The new version of OCaml 5 is here! It brings the ability to program multicore applications and to maximise our usage of all the CPU cores without a global lock getting in the way of performance. What's most exciting to me though is that we have a whole new way of writing... bugs!

And with so much potential for mistakes comes a new era of testing tools to help us write correct applications:

Memory Model

The first of those is the memory model of OCaml 5. If you already know what those two words mean, please skip this part because I won't pretend that I do. (I'm still convinced that it's just some fancy legalese terms to confuse people.) But it may actually matter when you realise that you've been living in a fantasy your whole CPU life:

left := 42 ;
right := 0 ;

When I read these two lines, I have years of beliefs telling me that the reference left will be updated before the right one is. But modern compilers and hardware conspire to break any sanity that may exist in my brain. You see, the order of operations doesn't actually matter if you can't see that the CPU is doing things in another order. It may just happen that the compiler or CPU will choose to do those two operations in reverse if they think it would be more convenient. And without this, our software would be so much slower that "instructions are executed in order" is an essential lie. (Well, is it even a lie if it makes no difference?)

To catch a liar, you need a second observer to correlate their claims. This is exactly what the other CPU cores will do. The bad news is that they are not actively looking for bad behavior from their colleagues, but they will end up reading values that aren't quite written in the order expected. This will wreak havoc into your invariants and trigger very, very weird bugs.

I'm not kidding when I say "very, very weird." Below is a real example of an out-of-order read/write that happened on my computer. This was a very simple program, with only two references, left and right, that got updated by two different domains (shown as two branches here):

                          !left    = 42
                          !right   = 0
                                 |
              .------------------------------------.
              |                                    |
              |                               left  := 1
              |                               right := 2
         right := 3                                |
        !left        = 42                    !right       = 3
                      ^^^^
                      how?

I tried to align the sequence of operations according to the observed memory values, but no ordering actually made sense. We can't have both !left = 42 and !right = 3 in the end.

Here's another attempt to align the instructions in a coherent way:

                          !left    = 42
                          !right   = 0
                                 |
              .------------------------------------.
              |                                    |
         right := 3                                |
        !left        = 42                          |
                                              left  := 1
                                              right := 2
                                             !right       = 3
                                                          ^^^^
                                                          how?

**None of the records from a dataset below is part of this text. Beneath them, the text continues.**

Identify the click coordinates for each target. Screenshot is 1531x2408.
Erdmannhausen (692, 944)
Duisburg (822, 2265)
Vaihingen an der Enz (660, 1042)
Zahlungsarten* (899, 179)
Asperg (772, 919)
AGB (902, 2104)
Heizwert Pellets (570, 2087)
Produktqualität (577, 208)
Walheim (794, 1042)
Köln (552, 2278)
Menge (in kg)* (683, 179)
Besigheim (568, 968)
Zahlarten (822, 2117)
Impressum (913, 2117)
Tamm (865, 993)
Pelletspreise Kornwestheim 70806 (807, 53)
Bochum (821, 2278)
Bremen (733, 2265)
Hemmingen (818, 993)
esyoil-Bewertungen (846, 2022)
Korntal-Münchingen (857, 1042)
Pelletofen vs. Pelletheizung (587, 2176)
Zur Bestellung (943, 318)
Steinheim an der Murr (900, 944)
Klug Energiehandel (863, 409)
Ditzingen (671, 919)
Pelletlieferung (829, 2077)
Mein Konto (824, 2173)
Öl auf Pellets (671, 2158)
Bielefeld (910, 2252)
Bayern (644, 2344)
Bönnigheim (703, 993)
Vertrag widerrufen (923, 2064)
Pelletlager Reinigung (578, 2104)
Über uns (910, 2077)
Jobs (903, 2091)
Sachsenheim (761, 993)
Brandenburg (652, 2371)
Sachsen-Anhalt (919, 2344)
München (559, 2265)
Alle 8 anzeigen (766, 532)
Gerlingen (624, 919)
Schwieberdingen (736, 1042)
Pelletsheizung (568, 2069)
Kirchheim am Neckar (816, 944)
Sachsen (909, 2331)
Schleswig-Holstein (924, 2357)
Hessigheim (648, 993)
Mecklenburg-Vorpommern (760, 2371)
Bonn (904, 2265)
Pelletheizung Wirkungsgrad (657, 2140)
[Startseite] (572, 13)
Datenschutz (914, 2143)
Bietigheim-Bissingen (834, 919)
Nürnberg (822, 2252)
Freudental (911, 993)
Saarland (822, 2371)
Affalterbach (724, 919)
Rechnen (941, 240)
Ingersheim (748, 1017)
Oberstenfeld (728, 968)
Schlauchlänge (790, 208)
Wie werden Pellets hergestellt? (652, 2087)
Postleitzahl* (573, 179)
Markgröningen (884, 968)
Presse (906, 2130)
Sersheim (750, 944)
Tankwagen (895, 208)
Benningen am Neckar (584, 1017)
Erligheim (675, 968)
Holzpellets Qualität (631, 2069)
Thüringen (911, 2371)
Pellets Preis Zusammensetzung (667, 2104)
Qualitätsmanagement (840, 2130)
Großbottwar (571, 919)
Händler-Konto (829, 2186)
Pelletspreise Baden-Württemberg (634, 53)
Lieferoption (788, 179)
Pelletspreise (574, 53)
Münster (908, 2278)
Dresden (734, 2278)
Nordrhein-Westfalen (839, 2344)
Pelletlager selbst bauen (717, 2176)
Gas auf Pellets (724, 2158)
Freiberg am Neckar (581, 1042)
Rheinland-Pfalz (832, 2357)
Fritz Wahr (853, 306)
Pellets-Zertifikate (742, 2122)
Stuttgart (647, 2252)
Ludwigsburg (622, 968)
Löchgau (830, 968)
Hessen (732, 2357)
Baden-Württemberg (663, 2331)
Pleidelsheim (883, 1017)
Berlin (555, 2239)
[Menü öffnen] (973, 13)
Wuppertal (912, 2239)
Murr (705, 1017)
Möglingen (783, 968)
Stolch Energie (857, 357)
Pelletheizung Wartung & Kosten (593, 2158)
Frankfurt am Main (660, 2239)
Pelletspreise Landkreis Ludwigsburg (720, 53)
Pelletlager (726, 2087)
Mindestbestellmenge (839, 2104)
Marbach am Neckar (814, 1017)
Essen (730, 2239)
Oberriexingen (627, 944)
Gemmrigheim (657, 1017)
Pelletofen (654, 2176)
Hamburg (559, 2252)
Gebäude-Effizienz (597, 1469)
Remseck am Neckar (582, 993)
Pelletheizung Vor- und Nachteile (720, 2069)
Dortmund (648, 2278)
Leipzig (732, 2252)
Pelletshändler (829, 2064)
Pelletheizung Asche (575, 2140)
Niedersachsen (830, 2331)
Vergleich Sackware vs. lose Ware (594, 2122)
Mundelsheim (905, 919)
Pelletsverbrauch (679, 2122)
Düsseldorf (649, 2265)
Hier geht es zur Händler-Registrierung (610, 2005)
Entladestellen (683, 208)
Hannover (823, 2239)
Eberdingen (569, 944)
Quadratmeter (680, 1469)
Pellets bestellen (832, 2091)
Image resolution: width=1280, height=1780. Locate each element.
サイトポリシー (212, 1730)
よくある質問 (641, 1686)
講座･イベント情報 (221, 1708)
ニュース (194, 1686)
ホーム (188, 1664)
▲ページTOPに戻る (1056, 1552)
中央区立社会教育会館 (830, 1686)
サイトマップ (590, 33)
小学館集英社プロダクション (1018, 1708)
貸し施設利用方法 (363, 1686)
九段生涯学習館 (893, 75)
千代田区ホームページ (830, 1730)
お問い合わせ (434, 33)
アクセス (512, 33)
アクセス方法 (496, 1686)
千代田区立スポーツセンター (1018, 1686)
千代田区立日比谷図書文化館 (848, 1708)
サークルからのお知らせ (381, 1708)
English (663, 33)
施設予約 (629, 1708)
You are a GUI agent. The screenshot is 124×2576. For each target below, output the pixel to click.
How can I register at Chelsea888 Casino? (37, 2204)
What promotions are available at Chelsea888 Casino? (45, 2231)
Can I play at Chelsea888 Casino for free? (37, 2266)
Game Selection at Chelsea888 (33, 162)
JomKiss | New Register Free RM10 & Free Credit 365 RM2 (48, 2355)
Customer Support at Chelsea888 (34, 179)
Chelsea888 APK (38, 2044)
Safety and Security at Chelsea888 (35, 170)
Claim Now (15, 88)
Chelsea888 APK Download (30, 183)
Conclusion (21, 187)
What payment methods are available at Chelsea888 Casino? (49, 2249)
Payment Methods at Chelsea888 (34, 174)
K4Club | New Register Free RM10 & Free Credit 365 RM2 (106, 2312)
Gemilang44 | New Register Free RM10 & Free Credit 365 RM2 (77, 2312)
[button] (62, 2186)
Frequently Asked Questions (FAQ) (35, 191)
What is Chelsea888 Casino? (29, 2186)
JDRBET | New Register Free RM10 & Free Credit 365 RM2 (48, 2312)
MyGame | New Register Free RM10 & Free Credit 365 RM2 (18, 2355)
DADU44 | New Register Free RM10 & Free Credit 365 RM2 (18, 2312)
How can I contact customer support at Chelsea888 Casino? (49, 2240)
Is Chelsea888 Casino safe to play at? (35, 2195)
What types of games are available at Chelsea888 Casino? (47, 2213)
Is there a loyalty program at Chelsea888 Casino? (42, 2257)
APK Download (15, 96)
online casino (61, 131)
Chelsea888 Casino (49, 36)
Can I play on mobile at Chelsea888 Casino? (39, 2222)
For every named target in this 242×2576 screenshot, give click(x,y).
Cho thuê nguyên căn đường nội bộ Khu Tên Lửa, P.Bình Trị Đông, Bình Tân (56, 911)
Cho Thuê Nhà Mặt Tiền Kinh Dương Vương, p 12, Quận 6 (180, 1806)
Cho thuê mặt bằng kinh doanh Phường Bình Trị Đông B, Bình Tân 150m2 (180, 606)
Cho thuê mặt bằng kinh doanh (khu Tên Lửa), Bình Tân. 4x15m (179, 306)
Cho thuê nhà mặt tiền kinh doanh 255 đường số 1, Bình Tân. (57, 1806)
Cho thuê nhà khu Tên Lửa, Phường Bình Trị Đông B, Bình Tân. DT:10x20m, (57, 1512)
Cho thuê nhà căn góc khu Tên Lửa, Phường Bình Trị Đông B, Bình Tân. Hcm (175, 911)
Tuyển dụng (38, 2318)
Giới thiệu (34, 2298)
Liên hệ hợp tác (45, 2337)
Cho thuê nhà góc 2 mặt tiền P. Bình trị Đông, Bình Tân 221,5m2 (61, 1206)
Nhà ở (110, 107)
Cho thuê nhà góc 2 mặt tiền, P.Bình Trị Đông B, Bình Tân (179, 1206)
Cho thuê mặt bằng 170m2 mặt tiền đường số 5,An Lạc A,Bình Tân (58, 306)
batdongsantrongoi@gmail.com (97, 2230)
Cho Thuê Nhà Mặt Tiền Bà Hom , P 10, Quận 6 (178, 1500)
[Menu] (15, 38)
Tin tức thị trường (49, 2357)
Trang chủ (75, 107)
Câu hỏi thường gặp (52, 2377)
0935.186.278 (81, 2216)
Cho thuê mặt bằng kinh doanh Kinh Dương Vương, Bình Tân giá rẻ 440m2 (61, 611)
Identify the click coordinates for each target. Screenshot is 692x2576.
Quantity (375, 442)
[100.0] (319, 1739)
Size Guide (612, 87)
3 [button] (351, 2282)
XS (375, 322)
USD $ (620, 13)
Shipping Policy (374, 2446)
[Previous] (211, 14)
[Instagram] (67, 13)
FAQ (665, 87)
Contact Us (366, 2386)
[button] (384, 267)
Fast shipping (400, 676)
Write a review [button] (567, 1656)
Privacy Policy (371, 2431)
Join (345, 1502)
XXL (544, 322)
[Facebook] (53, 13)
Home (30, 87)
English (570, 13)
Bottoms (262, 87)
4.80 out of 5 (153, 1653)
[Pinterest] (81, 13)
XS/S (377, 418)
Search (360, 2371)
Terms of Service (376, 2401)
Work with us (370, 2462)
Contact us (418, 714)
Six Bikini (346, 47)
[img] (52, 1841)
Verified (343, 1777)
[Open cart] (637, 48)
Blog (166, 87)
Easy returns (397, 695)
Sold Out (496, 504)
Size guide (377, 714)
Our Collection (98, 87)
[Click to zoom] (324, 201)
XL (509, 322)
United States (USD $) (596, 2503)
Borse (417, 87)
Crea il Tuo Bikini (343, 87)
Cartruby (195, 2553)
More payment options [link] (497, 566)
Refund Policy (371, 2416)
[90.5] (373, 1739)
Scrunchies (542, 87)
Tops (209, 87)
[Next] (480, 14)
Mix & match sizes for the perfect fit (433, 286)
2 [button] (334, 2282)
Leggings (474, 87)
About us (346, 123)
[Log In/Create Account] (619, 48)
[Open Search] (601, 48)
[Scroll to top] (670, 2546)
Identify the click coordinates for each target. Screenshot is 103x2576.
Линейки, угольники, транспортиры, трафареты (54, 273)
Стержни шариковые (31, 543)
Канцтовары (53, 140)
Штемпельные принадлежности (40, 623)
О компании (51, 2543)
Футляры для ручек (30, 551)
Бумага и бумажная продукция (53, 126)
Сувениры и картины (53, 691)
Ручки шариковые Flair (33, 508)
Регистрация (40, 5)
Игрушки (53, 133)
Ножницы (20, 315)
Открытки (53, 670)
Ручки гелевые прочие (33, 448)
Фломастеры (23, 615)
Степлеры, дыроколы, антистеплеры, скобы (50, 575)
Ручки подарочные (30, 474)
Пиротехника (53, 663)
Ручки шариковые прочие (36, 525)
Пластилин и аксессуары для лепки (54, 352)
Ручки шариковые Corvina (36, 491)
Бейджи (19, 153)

It already requires some time to unpack this short example, but imagine how bad it would get to debug such a thing in production!

I want to stress that this specific execution wasn't the result of a compiler optimisation that we could have discovered by reading the assembly code. The program was running just fine over many iterations before being disturbed by a sudden hardware optimisation. The probability of observing this behavior from your CPU is very low---not low enough that you can ignore it, but you won't be able to reproduce this exact bug in any reasonable time. (But we'll see how to catch our CPU cores red-handed in the following sections!)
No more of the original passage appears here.